Chia Charge Your Training

1. Be Hydrated. 

Ok so hydration might not strictly count as pre run nutrition but believe me when I say it's just as important (if not more so). If you're an early morning runner, have an extra 500ml of water the evening before and then sip another 500ml as you are getting ready for your run.

If you prefer to run later in the day, make sure that you keep your water intake up throughout the day (the easiest way to check is if your wee is straw coloured). 

2. Find the Right Food 

As most folks eat three meals a day within an occasional snack here and there, it makes sense to plan your run around these meals to keep it simple.

  • Run Before Breakfast - A light snack, carb rich but easy on your tummy (A mini flapjack would be perfect)
  • Run After Breakfast  - A bowl of porridge or Granola & Yogurt (drink plenty of water too)
  • Run Before Lunch - A simple snack, with lots of energy but easily digested. 
  • Run After Lunch - Rice and chicken or a tuna jacket potato. 
  • Run Before Tea - A simple snack, with lots of energy and easy on your tummy.  
  • Run After Tea - If you have to run after Tea then eat a light dinner pre run and then refuel afterwards with either another light meal or a big snack - a peanut butter and jam sandwich would be perfect. 

 

3. Time it Right.   

Finding the right timing window for you doesn't have to be tricky but it does require a little trial and error. Start of by eating a snack or light meal that you are comfortable with 90 minutes before your next run. 

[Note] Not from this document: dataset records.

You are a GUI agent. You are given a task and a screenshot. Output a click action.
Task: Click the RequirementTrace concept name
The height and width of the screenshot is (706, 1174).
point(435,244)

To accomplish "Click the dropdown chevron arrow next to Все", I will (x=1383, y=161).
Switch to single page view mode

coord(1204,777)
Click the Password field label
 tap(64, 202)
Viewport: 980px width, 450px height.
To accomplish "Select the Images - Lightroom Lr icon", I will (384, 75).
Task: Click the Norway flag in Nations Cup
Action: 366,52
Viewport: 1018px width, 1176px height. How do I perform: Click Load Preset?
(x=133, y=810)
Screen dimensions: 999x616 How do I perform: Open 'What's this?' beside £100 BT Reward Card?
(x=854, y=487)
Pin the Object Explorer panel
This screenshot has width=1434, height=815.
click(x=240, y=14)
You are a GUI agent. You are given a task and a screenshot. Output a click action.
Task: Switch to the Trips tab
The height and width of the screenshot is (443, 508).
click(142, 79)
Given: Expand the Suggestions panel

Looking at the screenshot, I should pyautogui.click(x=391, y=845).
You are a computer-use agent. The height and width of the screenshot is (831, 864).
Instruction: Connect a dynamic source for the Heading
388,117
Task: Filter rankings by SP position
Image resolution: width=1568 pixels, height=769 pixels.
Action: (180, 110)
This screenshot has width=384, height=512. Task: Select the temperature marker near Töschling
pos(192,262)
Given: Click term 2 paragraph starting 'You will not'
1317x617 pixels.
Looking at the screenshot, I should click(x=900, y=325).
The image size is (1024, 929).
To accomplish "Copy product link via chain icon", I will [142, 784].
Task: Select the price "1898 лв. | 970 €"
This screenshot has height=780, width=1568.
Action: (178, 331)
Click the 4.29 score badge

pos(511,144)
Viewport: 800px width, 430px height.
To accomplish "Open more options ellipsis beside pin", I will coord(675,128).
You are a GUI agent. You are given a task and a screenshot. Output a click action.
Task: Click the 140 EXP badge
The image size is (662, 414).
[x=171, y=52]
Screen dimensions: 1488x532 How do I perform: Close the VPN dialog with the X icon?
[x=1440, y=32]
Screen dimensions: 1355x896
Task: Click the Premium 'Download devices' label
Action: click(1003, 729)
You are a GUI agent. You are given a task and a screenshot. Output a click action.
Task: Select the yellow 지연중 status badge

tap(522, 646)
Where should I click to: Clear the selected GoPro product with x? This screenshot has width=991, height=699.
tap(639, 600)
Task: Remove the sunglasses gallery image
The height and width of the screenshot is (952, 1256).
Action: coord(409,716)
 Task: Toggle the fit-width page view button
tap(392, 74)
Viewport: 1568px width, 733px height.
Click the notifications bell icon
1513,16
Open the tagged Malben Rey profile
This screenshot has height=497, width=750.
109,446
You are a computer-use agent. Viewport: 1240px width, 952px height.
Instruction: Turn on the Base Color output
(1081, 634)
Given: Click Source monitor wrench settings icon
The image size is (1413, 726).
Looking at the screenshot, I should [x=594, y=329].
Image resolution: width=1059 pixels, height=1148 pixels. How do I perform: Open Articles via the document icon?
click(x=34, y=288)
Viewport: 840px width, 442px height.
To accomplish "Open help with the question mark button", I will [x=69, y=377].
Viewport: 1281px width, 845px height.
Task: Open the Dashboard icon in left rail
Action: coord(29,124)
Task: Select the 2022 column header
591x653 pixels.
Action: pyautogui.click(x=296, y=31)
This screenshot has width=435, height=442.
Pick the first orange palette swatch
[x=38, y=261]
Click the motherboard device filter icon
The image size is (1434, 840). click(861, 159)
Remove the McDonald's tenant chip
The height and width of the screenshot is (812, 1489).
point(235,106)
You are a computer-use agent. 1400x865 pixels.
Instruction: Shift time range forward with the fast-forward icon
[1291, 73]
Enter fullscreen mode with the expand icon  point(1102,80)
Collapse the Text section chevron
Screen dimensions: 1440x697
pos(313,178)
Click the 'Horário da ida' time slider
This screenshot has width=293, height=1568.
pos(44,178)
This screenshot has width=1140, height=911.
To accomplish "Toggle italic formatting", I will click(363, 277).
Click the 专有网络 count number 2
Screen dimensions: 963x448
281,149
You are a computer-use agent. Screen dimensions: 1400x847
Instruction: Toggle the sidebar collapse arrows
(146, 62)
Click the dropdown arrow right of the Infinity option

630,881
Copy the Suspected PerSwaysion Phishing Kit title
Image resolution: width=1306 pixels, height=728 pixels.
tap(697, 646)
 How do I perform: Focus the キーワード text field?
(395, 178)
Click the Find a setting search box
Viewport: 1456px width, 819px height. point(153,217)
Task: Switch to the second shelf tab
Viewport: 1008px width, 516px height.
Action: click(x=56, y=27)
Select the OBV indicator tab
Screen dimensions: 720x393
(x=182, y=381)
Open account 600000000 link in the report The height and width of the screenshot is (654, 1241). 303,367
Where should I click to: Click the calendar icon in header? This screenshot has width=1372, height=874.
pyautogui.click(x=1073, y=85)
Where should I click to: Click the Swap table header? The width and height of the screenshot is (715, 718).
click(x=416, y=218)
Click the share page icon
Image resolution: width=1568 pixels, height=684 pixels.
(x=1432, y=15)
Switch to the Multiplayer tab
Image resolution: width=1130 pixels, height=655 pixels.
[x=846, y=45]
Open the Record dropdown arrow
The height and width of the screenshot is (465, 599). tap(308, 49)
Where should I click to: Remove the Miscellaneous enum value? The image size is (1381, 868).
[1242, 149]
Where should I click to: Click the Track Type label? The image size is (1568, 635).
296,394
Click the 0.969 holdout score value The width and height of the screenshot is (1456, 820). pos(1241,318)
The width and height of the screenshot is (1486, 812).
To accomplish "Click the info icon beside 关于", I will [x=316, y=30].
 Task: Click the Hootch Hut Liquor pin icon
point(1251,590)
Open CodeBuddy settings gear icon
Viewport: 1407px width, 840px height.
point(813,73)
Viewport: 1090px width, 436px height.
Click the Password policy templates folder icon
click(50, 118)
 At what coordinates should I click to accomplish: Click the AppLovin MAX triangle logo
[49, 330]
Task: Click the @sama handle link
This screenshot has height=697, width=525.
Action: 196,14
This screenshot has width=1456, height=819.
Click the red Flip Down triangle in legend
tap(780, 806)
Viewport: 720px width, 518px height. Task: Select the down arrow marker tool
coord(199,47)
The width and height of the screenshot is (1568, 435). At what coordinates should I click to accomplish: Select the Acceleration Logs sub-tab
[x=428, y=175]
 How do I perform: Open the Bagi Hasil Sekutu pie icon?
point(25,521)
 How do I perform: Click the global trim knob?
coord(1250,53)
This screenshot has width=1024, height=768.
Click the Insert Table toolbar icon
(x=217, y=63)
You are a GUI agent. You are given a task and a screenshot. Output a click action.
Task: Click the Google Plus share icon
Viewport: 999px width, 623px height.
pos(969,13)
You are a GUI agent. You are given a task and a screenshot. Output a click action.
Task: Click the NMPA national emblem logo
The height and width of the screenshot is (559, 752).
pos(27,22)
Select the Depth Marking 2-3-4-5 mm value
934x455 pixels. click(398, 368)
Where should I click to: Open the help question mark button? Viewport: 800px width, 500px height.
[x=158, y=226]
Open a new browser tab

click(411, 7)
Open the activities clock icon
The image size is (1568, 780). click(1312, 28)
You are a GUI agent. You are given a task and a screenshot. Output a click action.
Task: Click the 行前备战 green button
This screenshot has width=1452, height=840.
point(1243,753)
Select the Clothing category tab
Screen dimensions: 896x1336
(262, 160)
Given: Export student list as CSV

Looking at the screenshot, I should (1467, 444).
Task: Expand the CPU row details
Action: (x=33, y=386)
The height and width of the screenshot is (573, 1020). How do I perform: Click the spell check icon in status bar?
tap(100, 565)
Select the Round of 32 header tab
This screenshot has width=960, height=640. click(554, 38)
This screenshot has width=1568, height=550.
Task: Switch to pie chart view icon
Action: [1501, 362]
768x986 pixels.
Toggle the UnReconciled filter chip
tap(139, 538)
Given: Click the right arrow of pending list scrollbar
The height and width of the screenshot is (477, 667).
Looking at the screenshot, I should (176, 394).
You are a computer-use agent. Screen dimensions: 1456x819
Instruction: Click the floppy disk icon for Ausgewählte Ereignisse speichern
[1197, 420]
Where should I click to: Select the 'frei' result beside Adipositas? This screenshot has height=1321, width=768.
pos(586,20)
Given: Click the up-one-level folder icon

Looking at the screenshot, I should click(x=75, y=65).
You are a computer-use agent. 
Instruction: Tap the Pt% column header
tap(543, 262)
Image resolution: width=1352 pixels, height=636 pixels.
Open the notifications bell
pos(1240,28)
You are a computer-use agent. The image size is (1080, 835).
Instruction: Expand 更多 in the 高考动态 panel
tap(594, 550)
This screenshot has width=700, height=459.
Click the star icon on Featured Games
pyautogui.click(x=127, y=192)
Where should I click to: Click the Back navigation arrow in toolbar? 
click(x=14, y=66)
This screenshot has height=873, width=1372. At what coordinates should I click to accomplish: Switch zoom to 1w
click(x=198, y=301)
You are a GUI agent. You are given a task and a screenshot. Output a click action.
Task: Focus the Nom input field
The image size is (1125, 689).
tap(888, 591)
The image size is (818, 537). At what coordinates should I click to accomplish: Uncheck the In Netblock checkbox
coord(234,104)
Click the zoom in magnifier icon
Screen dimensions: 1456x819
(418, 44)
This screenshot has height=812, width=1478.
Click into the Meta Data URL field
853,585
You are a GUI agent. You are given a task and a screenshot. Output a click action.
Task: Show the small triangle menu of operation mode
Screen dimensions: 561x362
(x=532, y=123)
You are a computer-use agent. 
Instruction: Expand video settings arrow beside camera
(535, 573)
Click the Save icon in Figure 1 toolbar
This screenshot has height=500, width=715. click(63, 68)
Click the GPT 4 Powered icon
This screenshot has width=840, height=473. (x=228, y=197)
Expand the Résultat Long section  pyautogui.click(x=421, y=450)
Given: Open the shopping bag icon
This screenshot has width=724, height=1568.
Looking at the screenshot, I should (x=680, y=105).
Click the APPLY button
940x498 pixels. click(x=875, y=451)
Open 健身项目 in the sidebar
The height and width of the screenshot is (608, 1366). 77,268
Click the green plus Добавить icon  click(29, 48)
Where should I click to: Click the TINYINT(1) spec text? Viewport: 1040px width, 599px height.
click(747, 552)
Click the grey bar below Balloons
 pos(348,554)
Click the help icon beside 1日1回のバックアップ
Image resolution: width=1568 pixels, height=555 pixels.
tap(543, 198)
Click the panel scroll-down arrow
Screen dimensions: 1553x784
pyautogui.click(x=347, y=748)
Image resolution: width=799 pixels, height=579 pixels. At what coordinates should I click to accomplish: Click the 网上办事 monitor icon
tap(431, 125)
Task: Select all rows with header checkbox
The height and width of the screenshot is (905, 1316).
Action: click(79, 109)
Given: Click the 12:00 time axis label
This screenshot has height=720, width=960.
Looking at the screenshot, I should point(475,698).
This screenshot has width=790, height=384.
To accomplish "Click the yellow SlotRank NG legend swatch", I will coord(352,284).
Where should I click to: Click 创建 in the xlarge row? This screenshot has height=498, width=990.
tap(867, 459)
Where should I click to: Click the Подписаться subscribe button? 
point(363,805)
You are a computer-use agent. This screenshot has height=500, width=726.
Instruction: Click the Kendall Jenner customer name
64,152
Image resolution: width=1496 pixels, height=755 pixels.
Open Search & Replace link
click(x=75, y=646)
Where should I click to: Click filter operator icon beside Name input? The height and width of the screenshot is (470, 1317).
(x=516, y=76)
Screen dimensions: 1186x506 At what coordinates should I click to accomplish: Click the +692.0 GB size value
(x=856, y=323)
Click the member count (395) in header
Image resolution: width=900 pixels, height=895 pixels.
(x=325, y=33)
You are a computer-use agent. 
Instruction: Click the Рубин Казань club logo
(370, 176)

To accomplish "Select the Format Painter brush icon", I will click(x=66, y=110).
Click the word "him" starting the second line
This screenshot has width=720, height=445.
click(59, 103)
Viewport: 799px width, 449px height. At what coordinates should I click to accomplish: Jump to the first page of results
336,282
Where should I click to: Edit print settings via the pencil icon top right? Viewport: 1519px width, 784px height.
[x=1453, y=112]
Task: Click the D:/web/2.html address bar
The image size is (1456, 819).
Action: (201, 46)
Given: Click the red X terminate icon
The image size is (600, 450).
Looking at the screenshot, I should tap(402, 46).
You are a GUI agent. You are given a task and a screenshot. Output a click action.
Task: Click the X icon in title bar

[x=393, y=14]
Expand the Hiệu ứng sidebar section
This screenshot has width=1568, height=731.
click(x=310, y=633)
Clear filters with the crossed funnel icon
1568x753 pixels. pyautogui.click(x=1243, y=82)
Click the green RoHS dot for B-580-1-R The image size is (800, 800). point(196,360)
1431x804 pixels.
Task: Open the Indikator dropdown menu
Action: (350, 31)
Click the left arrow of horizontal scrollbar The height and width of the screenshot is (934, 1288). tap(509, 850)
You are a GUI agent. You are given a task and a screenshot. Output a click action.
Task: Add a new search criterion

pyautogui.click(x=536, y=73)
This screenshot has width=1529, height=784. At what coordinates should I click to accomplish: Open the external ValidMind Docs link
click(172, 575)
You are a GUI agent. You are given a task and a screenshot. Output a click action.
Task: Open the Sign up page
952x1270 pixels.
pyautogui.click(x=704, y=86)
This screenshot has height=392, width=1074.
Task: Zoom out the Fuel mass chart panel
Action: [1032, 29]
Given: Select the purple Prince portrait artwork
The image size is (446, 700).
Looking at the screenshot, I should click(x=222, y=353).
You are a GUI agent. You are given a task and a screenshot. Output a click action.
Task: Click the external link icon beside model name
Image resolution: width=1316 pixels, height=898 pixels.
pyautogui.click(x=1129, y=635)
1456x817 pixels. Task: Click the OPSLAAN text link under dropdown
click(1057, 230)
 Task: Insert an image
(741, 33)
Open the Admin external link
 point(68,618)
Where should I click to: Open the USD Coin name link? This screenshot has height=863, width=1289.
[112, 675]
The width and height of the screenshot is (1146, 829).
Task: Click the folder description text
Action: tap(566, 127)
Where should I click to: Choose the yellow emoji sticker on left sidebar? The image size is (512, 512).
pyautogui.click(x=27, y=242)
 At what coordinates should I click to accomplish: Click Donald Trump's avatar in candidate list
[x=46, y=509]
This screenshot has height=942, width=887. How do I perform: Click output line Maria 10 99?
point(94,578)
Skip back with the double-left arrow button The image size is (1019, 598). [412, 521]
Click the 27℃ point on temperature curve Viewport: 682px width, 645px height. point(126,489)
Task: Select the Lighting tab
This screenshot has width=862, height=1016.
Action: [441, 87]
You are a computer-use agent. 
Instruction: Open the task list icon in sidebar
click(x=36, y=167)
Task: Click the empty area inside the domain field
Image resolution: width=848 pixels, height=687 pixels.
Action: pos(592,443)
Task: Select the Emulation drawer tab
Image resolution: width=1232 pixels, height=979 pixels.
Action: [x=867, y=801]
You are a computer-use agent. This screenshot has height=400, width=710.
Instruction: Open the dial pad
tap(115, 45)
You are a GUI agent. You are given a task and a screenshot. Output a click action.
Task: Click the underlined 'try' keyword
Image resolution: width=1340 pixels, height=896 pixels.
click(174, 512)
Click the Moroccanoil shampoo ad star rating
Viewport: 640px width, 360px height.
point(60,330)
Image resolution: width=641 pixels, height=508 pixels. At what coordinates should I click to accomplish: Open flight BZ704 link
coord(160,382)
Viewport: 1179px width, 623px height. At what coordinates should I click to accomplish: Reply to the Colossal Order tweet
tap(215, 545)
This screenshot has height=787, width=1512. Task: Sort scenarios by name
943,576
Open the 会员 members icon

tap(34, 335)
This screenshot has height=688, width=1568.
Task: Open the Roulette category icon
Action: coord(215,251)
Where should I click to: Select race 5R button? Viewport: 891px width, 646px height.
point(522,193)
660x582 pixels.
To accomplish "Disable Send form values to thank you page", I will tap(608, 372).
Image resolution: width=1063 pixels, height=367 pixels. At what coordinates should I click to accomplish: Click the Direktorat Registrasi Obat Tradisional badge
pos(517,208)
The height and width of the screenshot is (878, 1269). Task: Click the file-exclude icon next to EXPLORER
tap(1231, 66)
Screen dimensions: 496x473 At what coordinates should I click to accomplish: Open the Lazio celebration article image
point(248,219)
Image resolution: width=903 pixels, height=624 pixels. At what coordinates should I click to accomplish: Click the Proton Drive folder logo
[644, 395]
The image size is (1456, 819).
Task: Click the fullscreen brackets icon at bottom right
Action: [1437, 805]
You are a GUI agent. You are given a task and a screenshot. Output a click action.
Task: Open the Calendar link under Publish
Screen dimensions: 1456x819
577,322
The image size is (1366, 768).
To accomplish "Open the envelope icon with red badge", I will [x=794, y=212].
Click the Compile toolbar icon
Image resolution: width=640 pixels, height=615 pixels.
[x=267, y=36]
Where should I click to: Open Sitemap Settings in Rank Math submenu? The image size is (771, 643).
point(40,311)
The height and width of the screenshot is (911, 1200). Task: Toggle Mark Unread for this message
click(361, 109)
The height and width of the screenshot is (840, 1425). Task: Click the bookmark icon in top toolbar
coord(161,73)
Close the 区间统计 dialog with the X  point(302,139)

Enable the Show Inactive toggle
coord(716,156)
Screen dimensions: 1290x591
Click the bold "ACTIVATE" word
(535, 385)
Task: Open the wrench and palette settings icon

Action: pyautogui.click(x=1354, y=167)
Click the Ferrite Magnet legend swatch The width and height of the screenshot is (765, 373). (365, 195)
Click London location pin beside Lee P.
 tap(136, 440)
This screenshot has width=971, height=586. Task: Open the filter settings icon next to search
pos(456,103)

If that works well for you, on your next run try that exact same snack 75 minutes before you head out. Continue knocking off 15 minutes until you find your perfect time. Alternatively if you experience any stomach issues, eat 15 minutes later until you find .

Keep tweaking this timing routine until you discover the closest time you can eat before you start to get even the slightest of tummy troubles.